EXCERPTED RECORDS: Begin
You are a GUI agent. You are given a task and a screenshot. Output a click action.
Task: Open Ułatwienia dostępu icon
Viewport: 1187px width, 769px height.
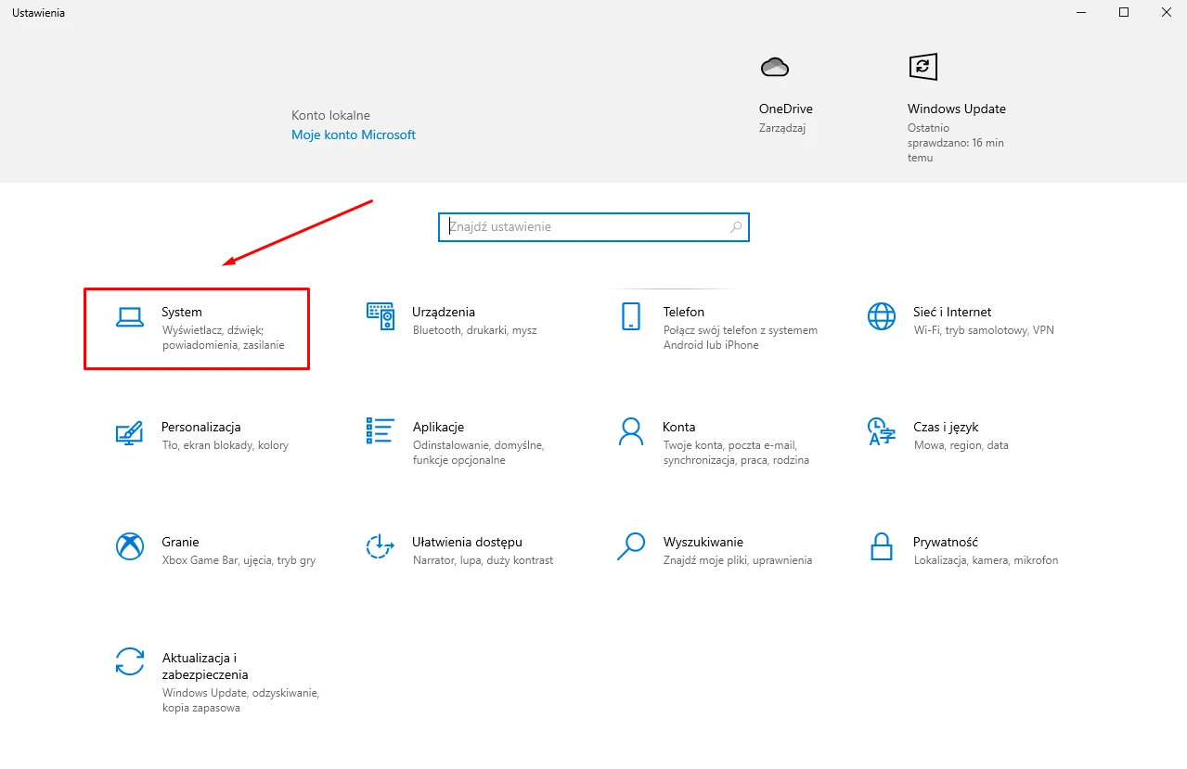[381, 546]
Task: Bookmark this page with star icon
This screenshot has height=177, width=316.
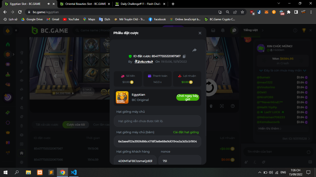Action: pyautogui.click(x=242, y=12)
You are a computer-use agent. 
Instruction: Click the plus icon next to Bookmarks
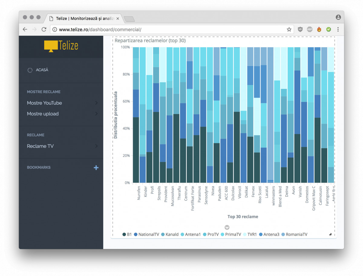pos(96,168)
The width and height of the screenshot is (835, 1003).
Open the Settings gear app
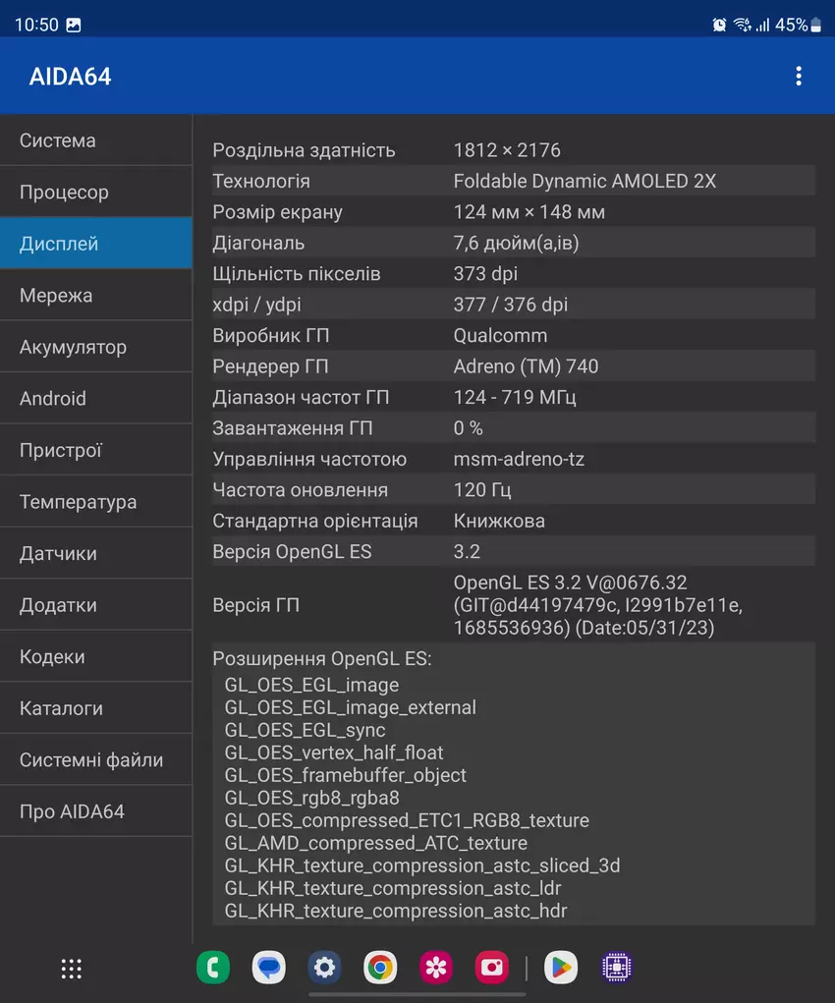(324, 968)
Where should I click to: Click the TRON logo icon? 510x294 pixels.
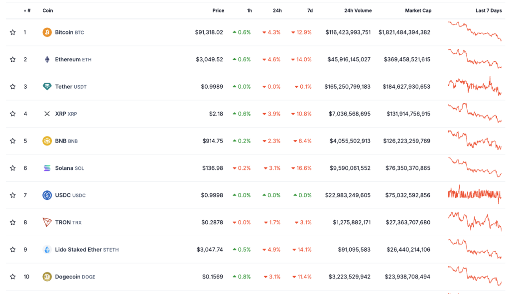[47, 222]
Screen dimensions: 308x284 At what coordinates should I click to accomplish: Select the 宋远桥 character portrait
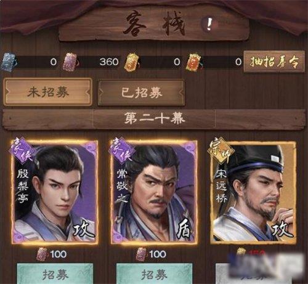pyautogui.click(x=253, y=192)
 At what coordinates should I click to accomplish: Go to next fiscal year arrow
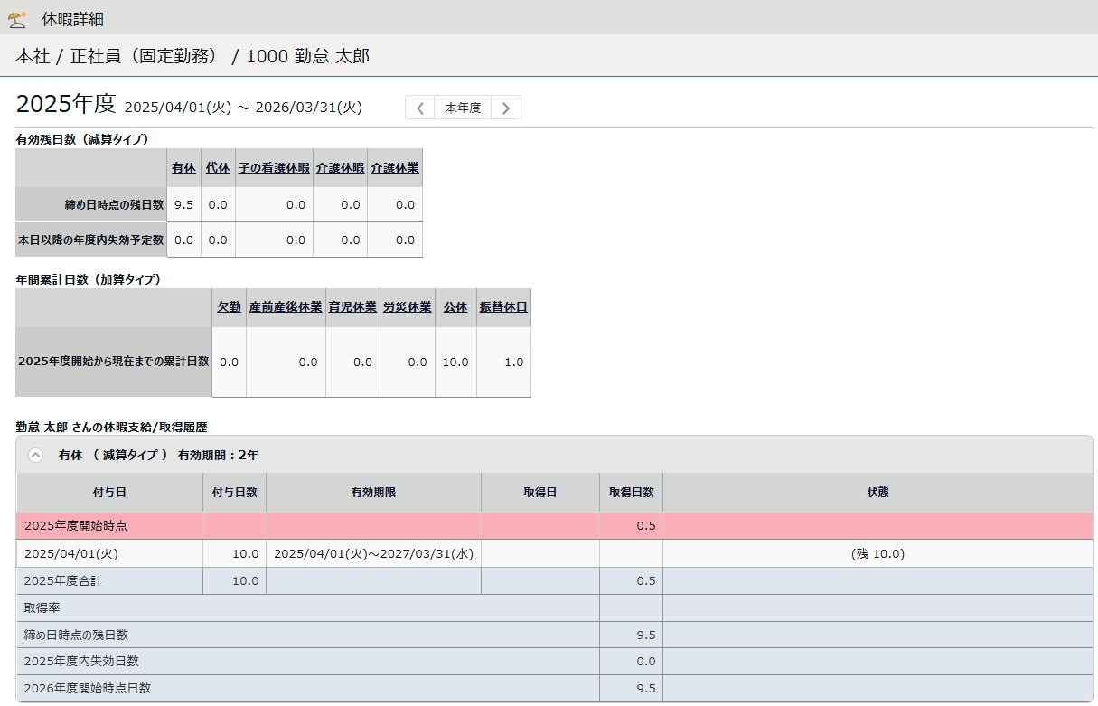(506, 108)
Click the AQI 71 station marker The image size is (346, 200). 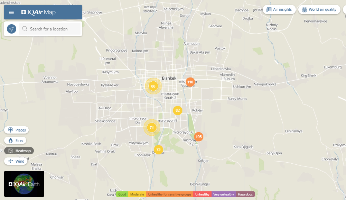152,128
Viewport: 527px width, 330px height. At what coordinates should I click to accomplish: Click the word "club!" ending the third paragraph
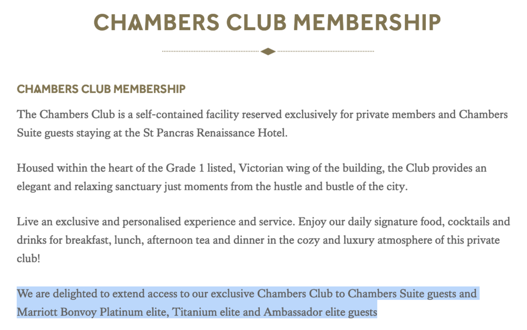[29, 258]
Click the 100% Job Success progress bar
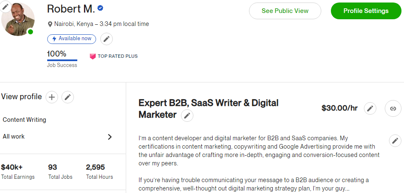The image size is (404, 193). pos(62,60)
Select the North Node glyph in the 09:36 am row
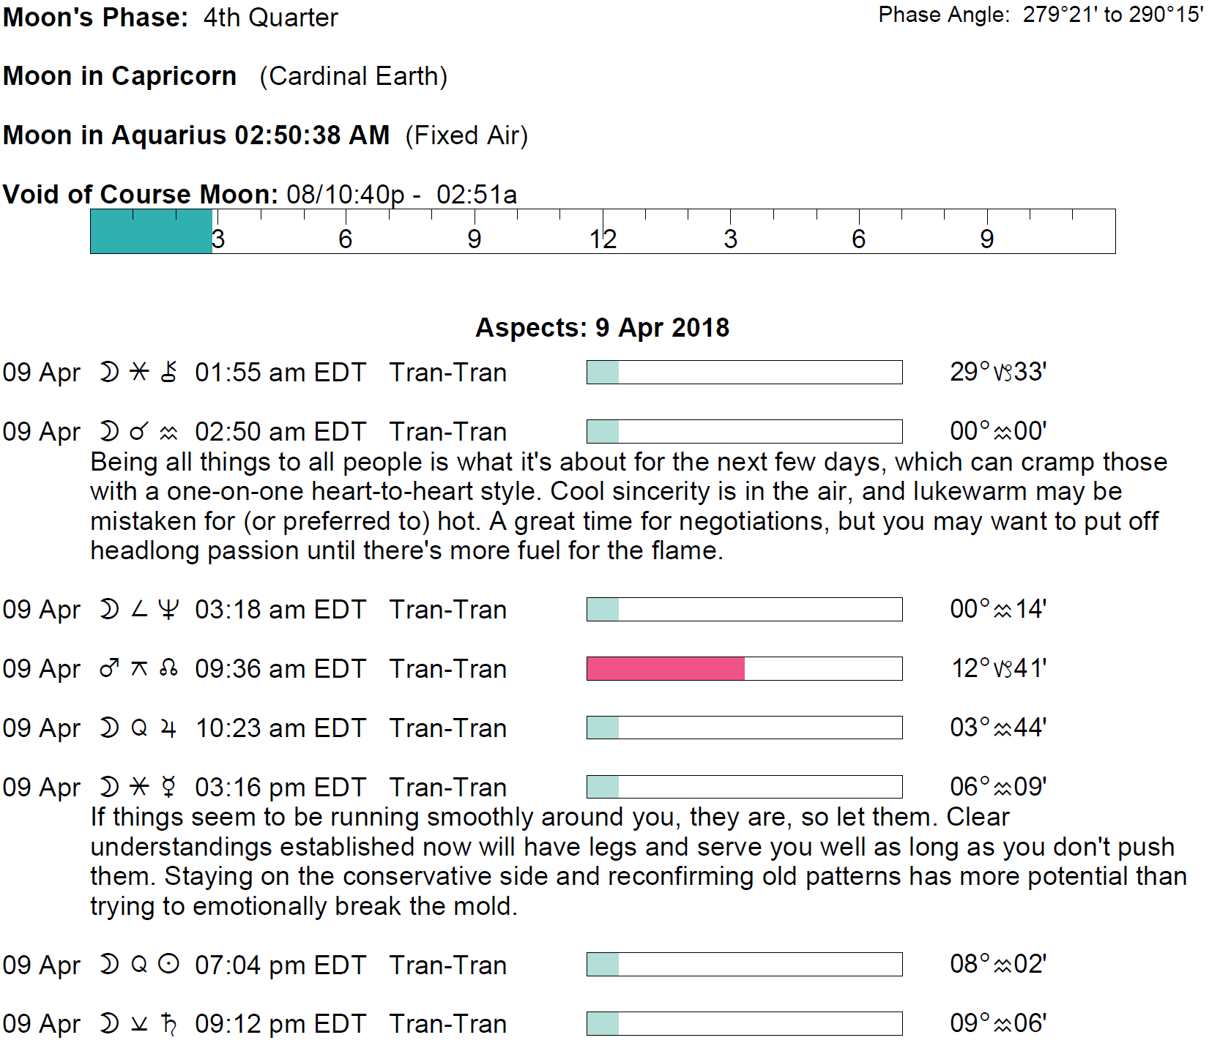Screen dimensions: 1220x1043 pos(168,668)
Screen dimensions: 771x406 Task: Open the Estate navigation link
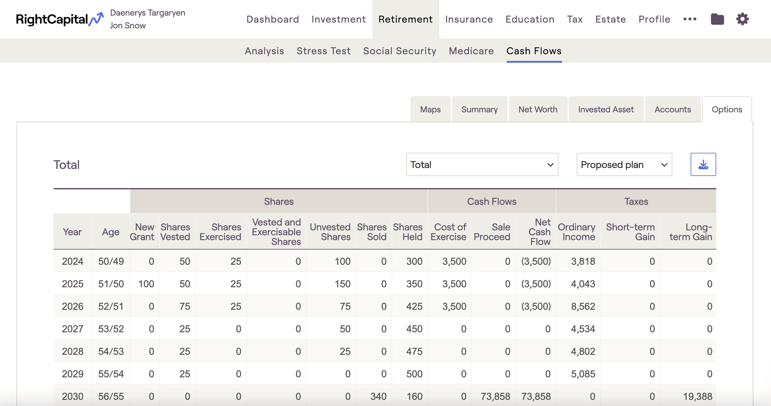(x=610, y=19)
EXCERPTED RECORDS: End
• [TASK DIRECTIONS]: Check every line of the entries above, and copy those that carry the string "agent".

• [SOLUTION FOR THIS PROBLEM]:
You are a GUI agent. You are given a task and a screenshot. Output a click action.
You are a computer-use agent. 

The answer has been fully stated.